Die Ausstellung kann in den kommenden zwei Wochen zu den Öffnungszeiten des Rad-Cafés besucht werden. Informationen rund um das Café sowie eine Übersicht sämtlicher Termine gibt es auf „Frankys.Blog“, dem Internet-Tagebuch des Betreibers Frank Glanert.
Pläne und Kritik
Im städtischen Raum werden unter anderem die Mühlenstraße und die Oldenburger Straße ins Konzept mit einbezogen. Denn dort sei das Fahrradfahren an so mancher Stelle noch nicht optimal, erklärt Gerd-Christian Wagner.
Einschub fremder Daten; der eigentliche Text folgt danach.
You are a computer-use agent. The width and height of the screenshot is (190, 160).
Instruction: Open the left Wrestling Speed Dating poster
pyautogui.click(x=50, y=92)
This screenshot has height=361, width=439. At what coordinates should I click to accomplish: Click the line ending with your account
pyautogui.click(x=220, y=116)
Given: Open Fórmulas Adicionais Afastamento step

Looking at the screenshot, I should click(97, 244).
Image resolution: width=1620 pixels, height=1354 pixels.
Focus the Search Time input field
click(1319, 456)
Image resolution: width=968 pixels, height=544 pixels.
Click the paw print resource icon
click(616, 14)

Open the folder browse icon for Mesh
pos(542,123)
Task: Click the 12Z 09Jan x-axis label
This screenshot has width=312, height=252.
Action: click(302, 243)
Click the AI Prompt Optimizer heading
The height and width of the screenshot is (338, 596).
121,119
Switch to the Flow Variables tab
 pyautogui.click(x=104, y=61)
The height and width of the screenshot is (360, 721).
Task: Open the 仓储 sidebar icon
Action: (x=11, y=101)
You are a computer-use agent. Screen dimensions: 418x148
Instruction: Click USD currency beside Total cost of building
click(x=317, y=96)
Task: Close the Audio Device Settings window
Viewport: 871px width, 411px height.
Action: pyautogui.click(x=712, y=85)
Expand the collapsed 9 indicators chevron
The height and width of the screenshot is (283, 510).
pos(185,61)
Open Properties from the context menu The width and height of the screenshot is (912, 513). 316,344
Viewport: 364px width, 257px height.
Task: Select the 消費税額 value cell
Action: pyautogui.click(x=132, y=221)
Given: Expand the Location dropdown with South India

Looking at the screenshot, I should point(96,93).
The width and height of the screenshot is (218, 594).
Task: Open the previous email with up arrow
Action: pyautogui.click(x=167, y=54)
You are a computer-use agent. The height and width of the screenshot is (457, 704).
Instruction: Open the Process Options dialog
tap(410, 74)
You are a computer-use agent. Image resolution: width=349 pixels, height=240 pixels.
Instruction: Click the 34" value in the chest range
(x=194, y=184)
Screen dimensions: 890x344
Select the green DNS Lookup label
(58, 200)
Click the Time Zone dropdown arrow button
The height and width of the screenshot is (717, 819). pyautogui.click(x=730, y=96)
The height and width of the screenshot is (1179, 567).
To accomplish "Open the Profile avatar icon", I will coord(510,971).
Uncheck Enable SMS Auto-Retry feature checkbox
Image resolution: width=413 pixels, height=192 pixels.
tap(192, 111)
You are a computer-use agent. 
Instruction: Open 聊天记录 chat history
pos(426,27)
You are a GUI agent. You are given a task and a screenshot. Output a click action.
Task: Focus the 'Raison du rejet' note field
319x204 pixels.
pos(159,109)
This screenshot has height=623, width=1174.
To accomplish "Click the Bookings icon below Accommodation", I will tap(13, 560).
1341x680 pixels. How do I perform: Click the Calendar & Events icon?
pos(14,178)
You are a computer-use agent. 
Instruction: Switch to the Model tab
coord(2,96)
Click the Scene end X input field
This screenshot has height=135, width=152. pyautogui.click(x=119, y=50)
Im Vorfeld seien die Ergebnisse des Konzeptes von Experten zusammengetragen worden. „In den kommenden Wochen gilt es nun, in den Ausschüssen über die Entscheide weiter zu diskutieren.“
Eine Bürgerin sieht die Sicherheit von Kindern im Schulverkehr allerdings zu wenig bedacht. Als Mutter eines Schulkindes hätte sie sich über Beteiligungsverfahren in den Schulen selbst gefreut. Bürger konnten einen Fragebogen ausfüllen, „allerdings gab es keine Fragebögen speziell für Schüler.“ Ihr bereite das Fahrradfahren in der Stadt momentan keinen Spaß, daher ist sie guter Dinge, dass die Ergebnisse im Konzept Früchte tragen.